Mohon tunggu...
Mohamad Asruchin
Mohamad Asruchin Mohon Tunggu... -

Pemerhati masalah sosial-politik, \r\ntinggal di Bekasi, Jawa Barat - Indonesia

Selanjutnya

Tutup

Humaniora Pilihan

Konfusianisme, Sumber Peradaban Tiongkok

15 Oktober 2017   21:47 Diperbarui: 15 Oktober 2017   21:55 8569
+
Laporkan Konten
Laporkan Akun
Kompasiana adalah platform blog. Konten ini menjadi tanggung jawab bloger dan tidak mewakili pandangan redaksi Kompas.
Lihat foto
Bagikan ide kreativitasmu dalam bentuk konten di Kompasiana | Sumber gambar: Freepik

Setelah lebih satu abad ajaran Konfusius dilarang terhitung sejak Revolusi 1911, dan bahkan di bawah rezim komunis Mao Zedong dihujat dipersalahkan sebagai penghambat kemajuan. Kini ketika Tiongkok sudah membuka pintu ke dunia luar, melakukan liberalisasi di bidang industri-pertanian, dan mengalami pertumbuhan ekonomi yang sangat pesat, permasalahan lain timbul, yaitu pemerataan pendapatan dan keadilan sosial yang berdampak pada meningkatnya tindak kriminalitas di berbagai lapisan masyarakat.

Dalam mengatasi permasalahan sosial-ekonomi di dalam negeri yang makin kompleks serta perlunya legitimasi dalam menghadapi persaingan di dunia global, pemimpin dan masyarakat Tiongkok memilih kembali ke ajaran Konfusius.

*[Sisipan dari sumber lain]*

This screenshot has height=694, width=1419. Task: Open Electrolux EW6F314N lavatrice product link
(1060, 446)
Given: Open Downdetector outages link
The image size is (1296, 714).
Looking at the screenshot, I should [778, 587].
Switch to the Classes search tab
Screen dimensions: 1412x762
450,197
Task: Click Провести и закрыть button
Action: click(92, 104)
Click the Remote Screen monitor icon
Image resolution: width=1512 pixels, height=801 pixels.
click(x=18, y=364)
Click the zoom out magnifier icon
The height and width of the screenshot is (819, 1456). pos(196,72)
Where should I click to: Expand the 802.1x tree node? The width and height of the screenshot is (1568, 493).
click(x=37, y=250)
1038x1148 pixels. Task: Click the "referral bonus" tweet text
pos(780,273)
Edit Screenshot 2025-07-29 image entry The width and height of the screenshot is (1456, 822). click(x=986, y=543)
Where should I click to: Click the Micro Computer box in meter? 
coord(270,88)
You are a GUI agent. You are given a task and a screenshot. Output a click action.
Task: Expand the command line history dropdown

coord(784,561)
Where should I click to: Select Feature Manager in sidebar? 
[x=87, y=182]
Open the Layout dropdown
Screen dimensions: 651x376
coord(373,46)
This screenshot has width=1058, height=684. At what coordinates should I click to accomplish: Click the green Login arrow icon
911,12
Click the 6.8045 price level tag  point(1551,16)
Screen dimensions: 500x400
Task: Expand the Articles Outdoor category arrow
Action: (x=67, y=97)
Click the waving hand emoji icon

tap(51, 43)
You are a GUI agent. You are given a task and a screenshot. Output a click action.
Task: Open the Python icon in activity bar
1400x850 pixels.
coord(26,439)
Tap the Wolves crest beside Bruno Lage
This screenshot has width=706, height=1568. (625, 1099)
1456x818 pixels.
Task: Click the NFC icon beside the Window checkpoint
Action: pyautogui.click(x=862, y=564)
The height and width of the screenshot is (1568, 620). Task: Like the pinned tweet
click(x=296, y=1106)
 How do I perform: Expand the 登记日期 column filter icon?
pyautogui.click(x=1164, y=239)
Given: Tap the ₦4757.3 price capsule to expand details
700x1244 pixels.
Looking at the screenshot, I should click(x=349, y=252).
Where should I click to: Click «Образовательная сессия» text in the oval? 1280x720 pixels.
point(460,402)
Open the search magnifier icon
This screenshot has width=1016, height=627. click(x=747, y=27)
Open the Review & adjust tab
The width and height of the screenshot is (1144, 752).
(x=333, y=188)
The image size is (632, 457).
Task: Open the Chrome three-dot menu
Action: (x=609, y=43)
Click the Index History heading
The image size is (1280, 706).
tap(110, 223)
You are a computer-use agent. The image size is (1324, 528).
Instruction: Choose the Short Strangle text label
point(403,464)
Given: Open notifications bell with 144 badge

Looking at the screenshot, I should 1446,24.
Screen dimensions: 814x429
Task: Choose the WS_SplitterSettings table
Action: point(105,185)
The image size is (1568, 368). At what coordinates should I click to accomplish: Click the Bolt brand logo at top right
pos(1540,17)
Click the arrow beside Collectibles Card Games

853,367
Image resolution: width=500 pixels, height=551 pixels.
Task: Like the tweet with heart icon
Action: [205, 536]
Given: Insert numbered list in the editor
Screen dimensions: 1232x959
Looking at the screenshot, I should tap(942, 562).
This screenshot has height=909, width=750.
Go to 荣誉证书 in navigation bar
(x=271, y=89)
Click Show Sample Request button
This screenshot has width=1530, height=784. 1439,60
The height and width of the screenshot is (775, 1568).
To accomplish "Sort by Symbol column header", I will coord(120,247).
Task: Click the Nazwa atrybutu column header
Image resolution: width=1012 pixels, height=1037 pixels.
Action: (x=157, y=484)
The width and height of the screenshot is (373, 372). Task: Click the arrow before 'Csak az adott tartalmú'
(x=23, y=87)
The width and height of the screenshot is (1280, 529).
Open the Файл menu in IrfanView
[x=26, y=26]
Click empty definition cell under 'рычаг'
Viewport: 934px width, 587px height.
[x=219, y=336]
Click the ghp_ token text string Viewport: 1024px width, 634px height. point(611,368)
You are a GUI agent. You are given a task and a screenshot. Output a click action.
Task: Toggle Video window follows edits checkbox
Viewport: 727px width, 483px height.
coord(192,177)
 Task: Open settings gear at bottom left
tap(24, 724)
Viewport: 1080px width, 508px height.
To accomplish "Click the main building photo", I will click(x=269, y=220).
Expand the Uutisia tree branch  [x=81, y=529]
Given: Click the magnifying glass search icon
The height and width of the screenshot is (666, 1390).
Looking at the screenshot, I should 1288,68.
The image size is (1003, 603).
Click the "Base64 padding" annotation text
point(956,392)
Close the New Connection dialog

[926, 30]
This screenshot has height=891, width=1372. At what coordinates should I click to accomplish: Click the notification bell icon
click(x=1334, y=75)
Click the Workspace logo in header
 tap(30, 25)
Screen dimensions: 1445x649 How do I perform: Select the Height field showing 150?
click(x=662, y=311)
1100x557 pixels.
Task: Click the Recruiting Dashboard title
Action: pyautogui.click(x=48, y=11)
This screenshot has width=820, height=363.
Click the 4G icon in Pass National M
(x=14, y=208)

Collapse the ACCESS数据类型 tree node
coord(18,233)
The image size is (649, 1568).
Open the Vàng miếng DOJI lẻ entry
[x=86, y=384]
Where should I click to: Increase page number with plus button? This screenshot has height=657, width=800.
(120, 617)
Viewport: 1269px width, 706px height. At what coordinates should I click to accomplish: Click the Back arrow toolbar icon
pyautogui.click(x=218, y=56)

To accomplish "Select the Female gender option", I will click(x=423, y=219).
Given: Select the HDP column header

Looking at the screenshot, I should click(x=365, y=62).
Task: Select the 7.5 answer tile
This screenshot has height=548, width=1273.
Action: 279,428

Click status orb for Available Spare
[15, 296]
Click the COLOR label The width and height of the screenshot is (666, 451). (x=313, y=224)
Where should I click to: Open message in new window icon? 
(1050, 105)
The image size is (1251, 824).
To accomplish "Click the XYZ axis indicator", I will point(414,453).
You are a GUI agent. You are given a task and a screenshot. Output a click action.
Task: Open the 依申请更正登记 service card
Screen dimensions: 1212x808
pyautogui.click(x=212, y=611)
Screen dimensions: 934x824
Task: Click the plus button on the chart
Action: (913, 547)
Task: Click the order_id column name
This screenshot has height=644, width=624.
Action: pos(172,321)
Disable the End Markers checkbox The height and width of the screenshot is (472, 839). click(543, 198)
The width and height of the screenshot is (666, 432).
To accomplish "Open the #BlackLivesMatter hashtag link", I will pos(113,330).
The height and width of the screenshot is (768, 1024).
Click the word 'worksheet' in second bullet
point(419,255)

Keseimbangan hidup, keadilan, rasa malu, hormat kepada orang tua, bertindak sesuai dengan posisi dan statusnya masing-masing, serta adab tingkah laku yang sesuai aturan sebagaimana diajarkan Konfusius diharapkan mampu meningkatkan partisipasi rakyat dalam mengatur lingkungannya. Ajaran Konfusius yang telah bertahan selama 2500 tahun sudah menjadi bagian tak terpisahkan dari masyarakat Tiongkok. Konfusianisme juga sudah menjadi trademarkdan identitas bangsa Tiongkok yang telah dikenal di dunia internasional.

Presiden Tiongkok Xi Jinping dan jajarannya melihat ajaran Konfusius yang sudah membentuk kebudayaan dan peradaban Tiongkok lebih cocok untuk menyelesaikan masalah di dalam maupun dalam membentengi negara dari pengaruh paham serta budaya Barat terutama masalah Hak Azasi Manusia, sistem demokrasi dan kebebasan berpendapat & berserikat, yang bisa mengancam monopoli kekuasaan PKC.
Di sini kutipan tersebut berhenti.